▸ **Task objective**
Look through the records below for the line holding "Identify the click". Write it out exactly, with each following line through the line holding "14. Mai 2019 (1127, 346)".

▸ **Record excerpts**
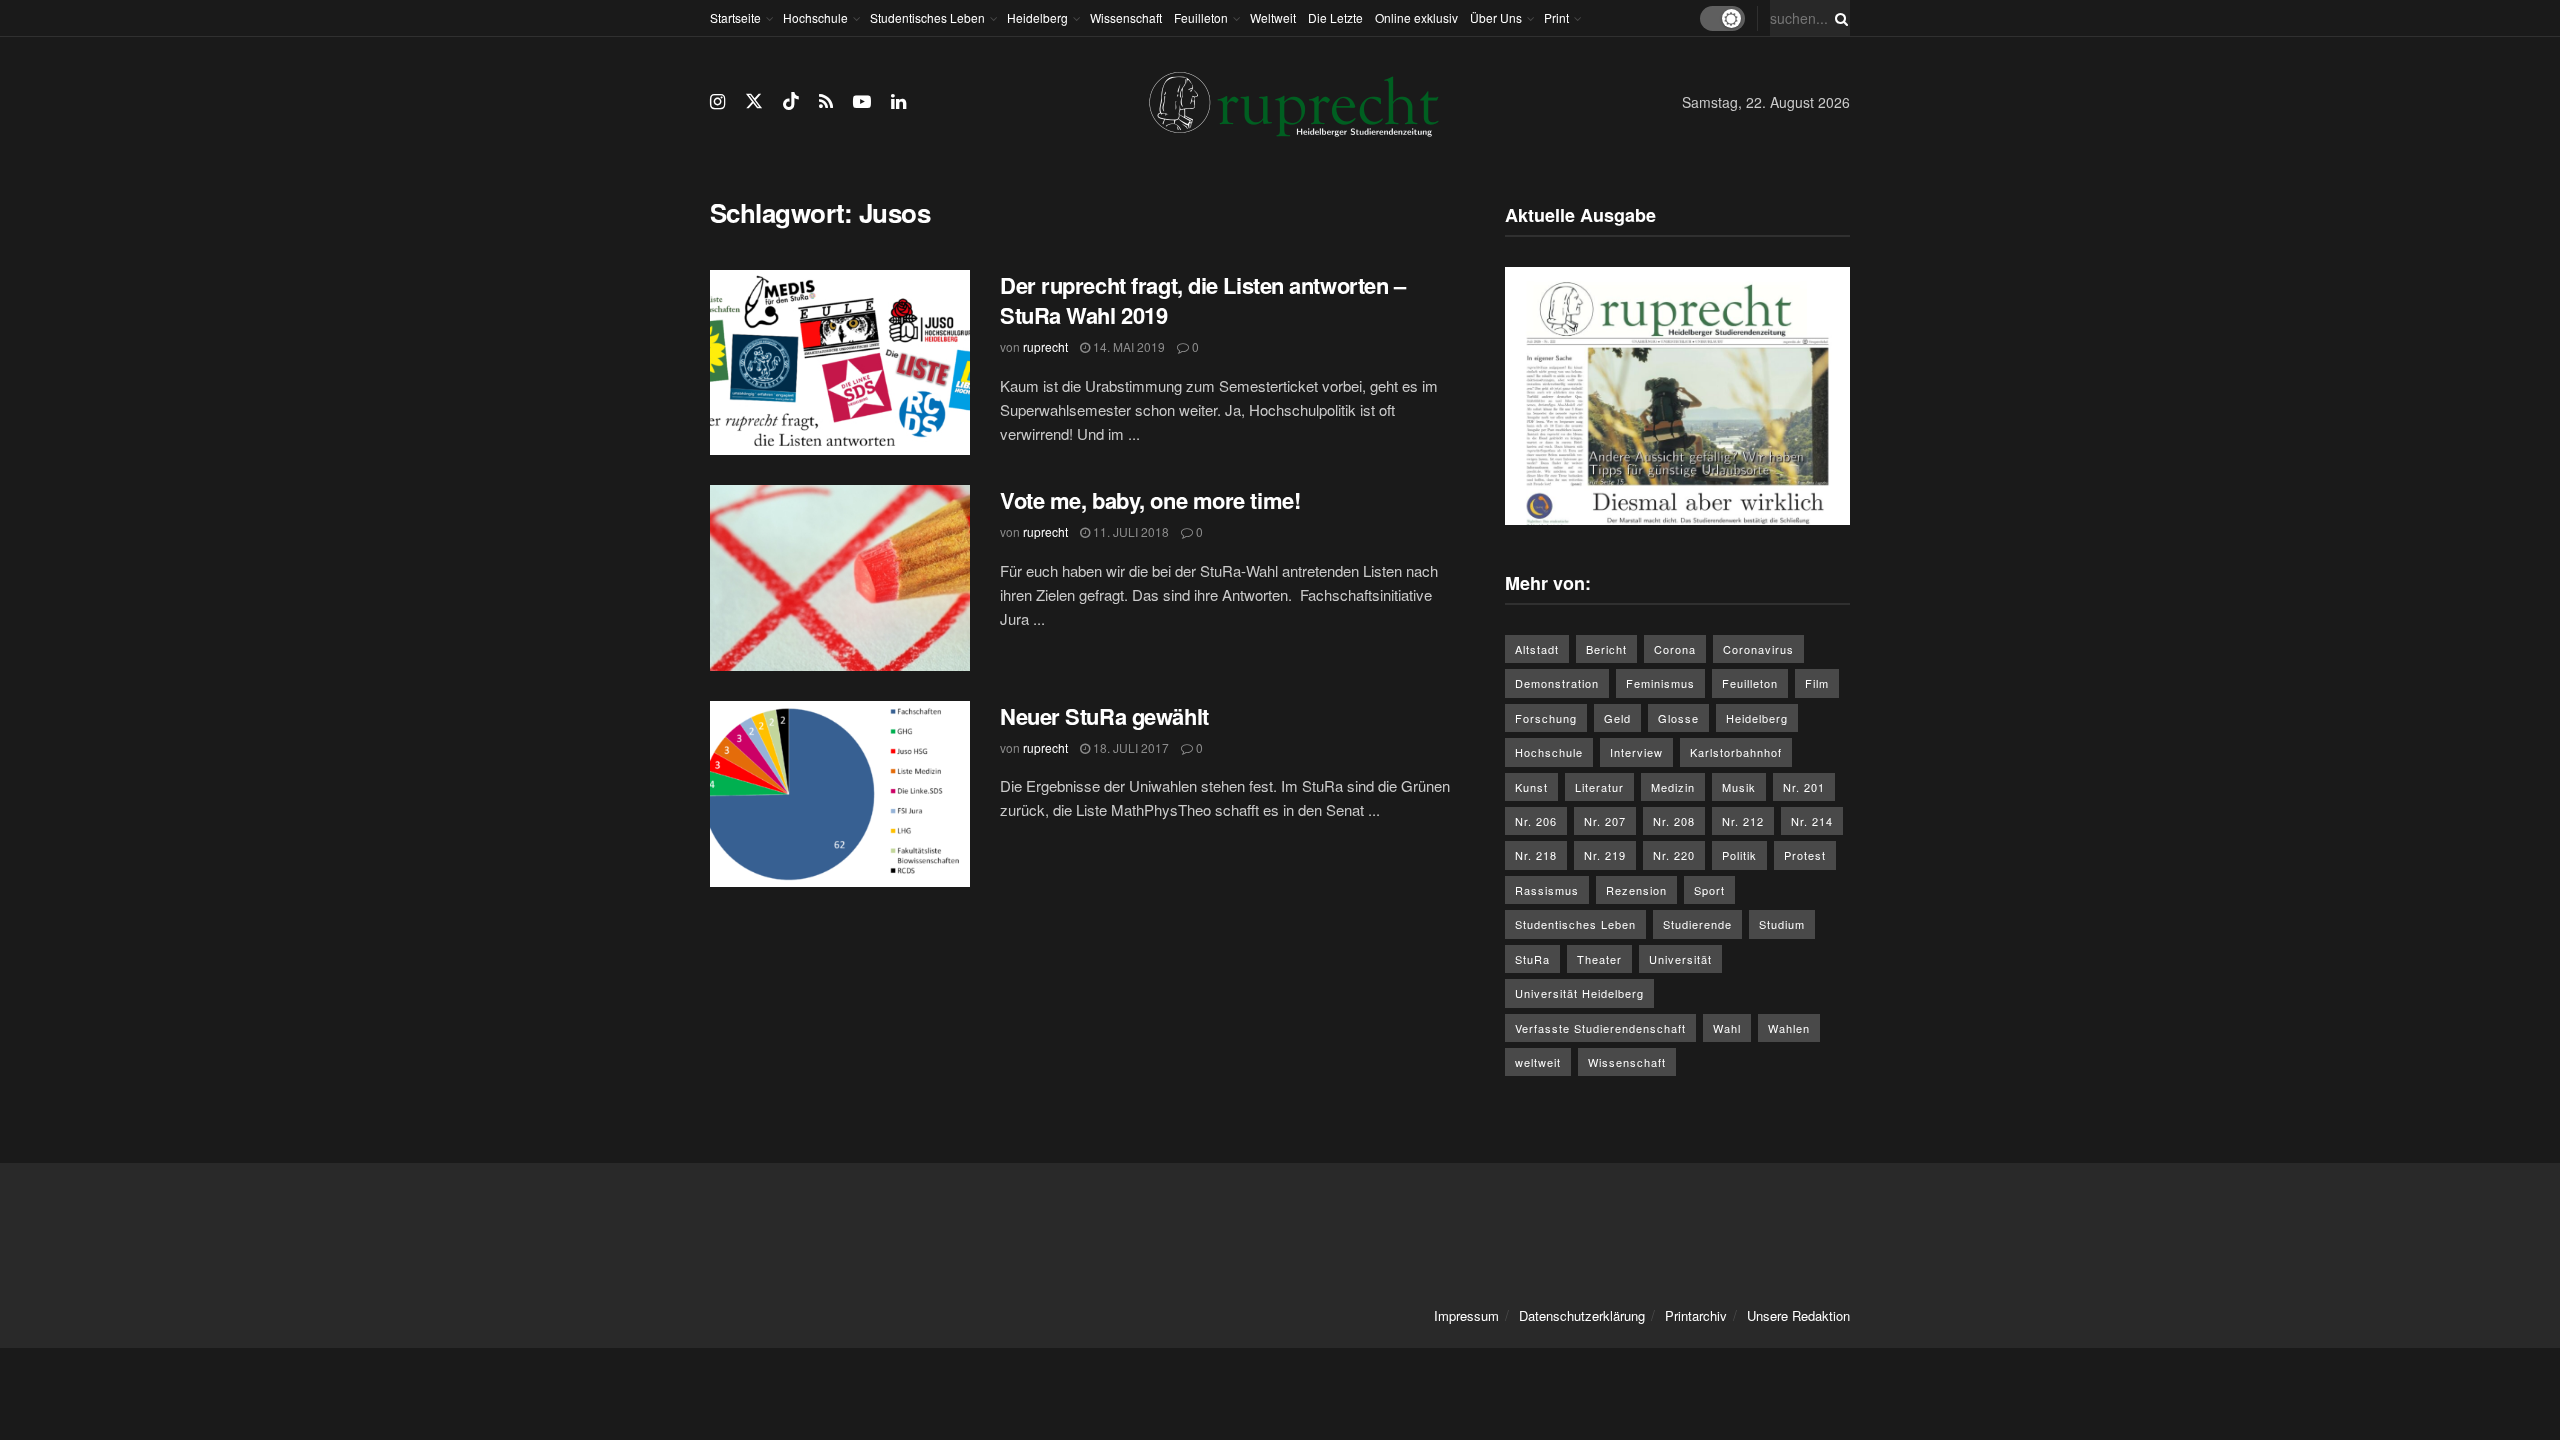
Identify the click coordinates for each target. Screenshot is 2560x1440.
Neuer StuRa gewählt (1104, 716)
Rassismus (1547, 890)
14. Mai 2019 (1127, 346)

---

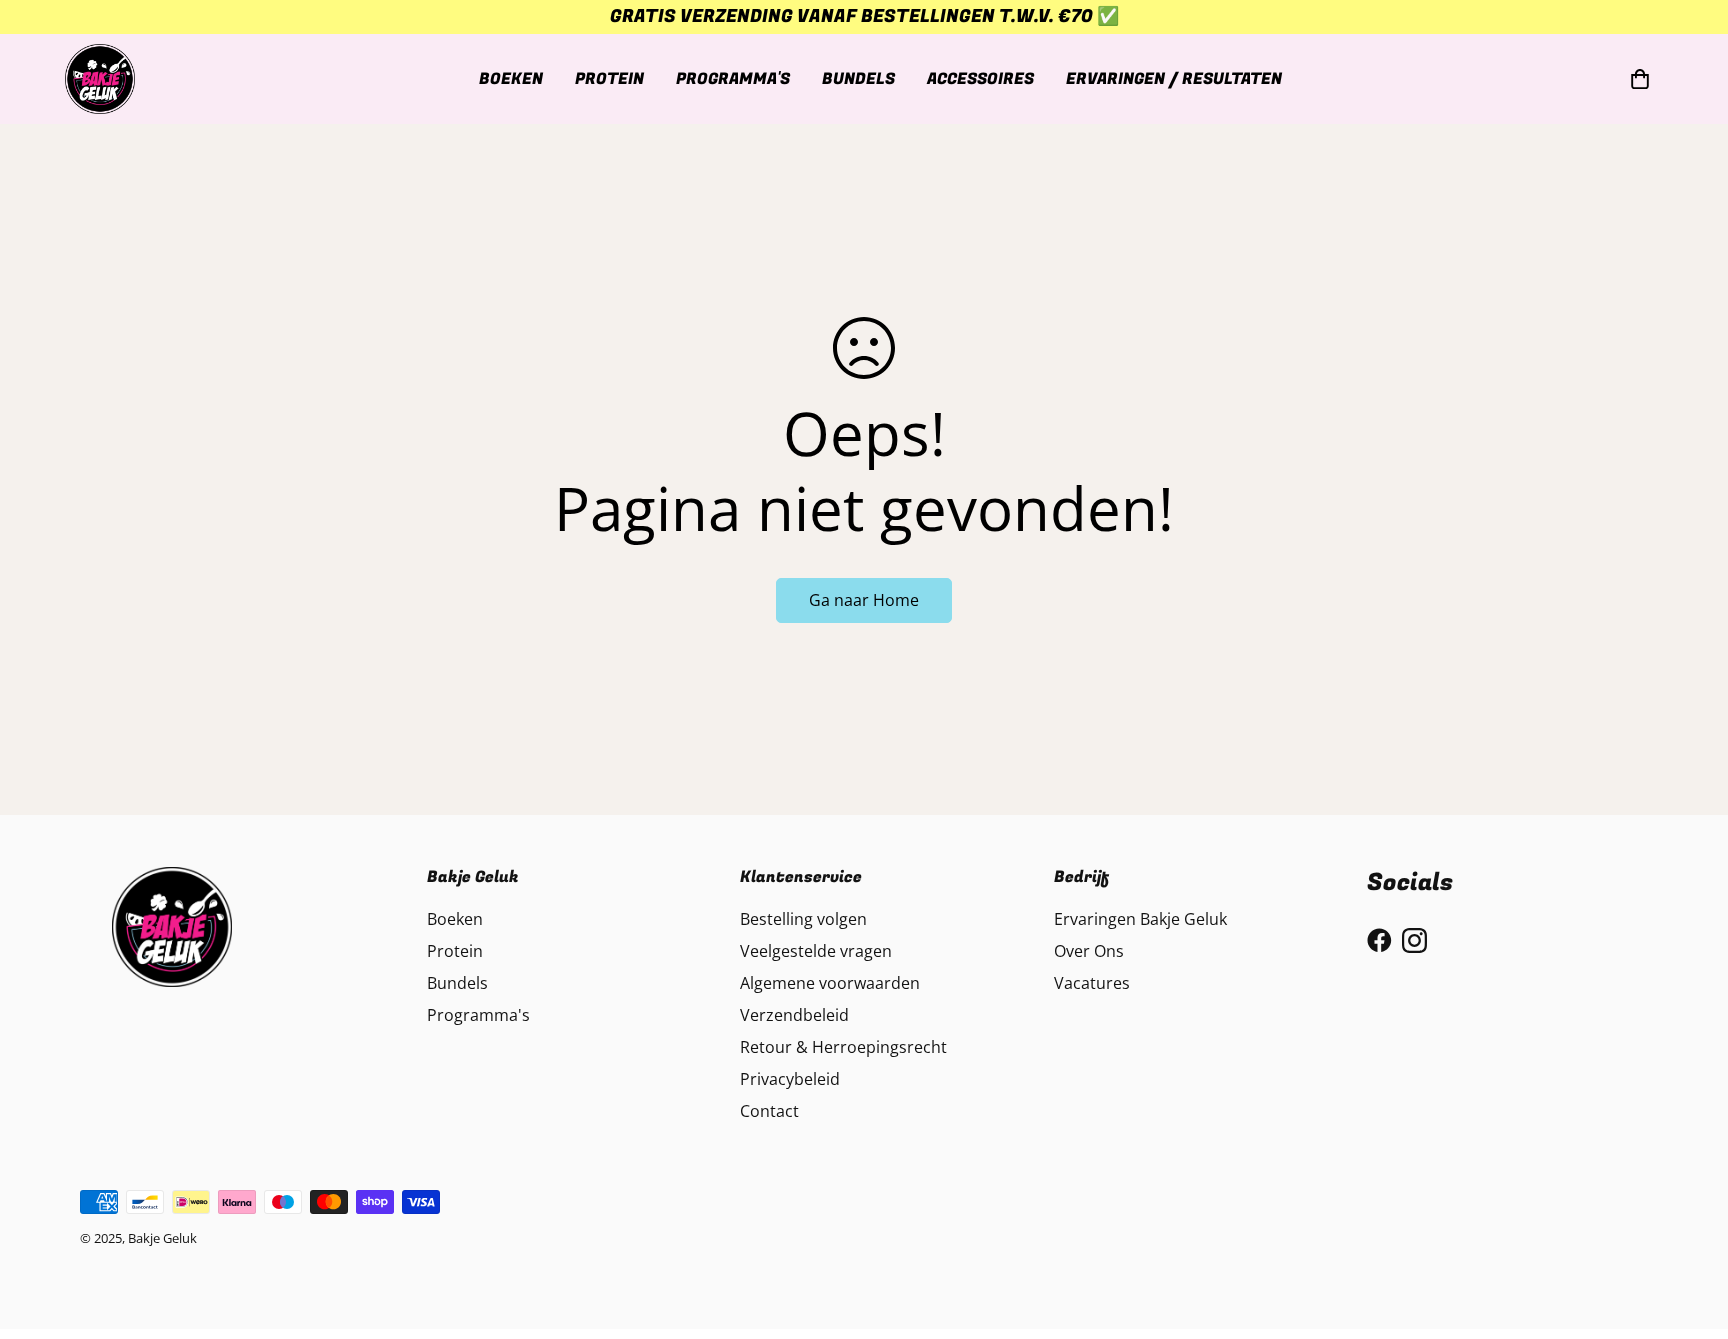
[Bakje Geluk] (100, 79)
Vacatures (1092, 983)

...

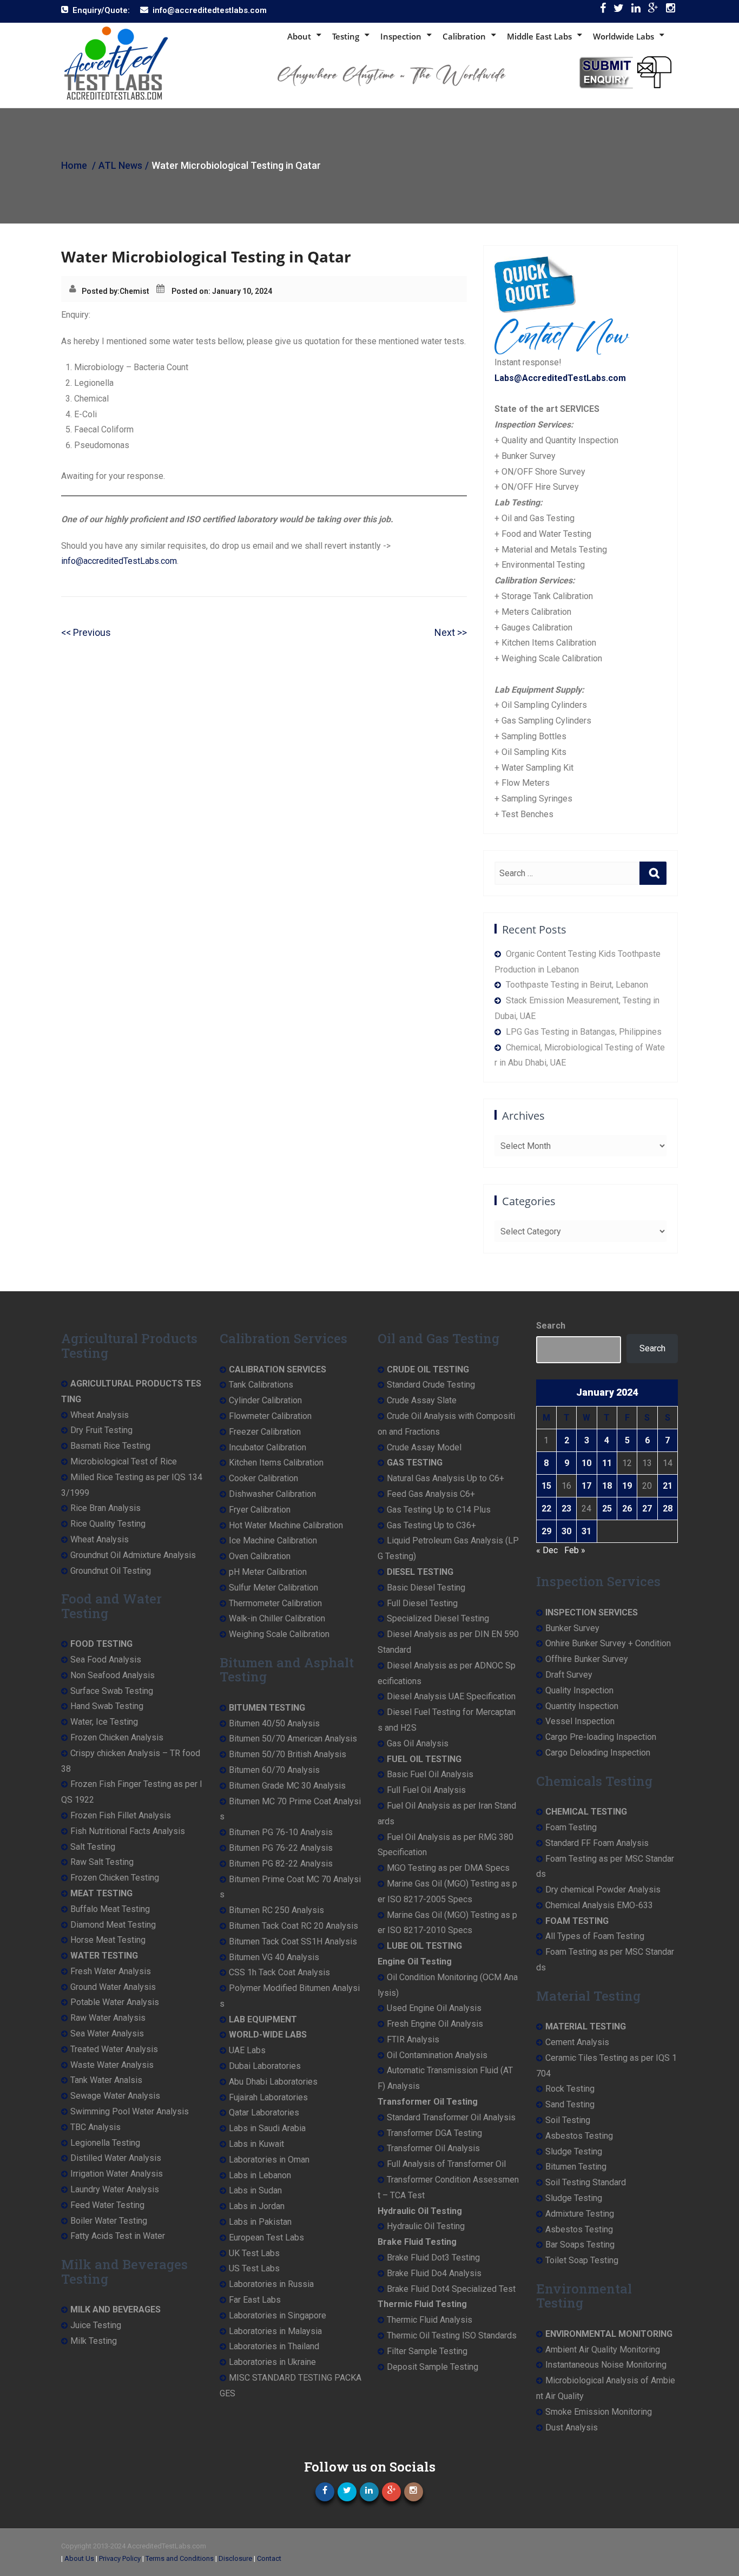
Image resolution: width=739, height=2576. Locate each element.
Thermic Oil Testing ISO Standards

▸ **Reply**
Identify the click coordinates for each target. Screenshot is 2560x1440.
Neuer StuRa gewählt (1104, 716)
Rassismus (1547, 890)
14. Mai 2019 (1127, 346)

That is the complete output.